Review: A Grave With No Name - "Feathers Wet..."

A Grave With No Name - Feathers Wet, Under The Moon
(2015 Lefse)

I've taken great care to use the term "masterpiece" sparingly. With the overwhelming abundance of music available to me thanks to Spotify and Bandcamp, it can be easy to forget what it really means to be fixated on one particular album, for a band or artist to pull my attention away from all else for the duration of an LP. About once or twice a year, a record will catch me by surprise and remind me what greatness truly means. Over the past week, A Grave with No Name's newest release, titled Feathers Wet, Under the Moon has done just that. It's a captivating listen from start to finish, bringing together the defining elements of each installment in his original trilogy of albums: Mountain Debris' expressionist emphasis on texture, the eerie atmosphere that haunted Lower, and the slick-yet-distorted production on Whirlpool. Adding a substantial dose of dreamy twang that recalls Red House Painters or even Euro-folk acts like Hank Dogs and The Cranberries, Alexander Shields has made the AGWNN album that I've always dreamed of.

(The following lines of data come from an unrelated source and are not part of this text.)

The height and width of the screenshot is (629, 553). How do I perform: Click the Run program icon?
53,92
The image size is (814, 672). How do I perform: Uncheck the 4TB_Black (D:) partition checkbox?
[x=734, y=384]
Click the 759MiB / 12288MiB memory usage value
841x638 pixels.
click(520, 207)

Hearkening back to Smashing Pumpkins B-Sides like "Said Sadly" and "Blew Away", he coats his fragile, shoegazey lullabies with lush string arrangements that are, at times, tinged with the lovable kitsch of early-80s pop country, especially so on "Waltz", which features some beautifully crunchy lead guitar courtesy of former Yuck frontman Daniel Blumberg. Though sparse, droney tracks like "Your Ghost, By the Lake" and "I Will Ride a Horse" are wonderfully cozy and jarringly powerful, Feathers Wet... shines brightest when it cranks up the distortion, like the intro to "Orion", packed with proto-grunge riffage that takes cues from Dinosaur Jr, circa Without A Sound. Fine-tuning all the elements that have made AGWNN's work great, I can safely say that Alex Shields has created a masterpiece that showcases his talent for creating hazy, ethereal atmospheres that span numerous genres.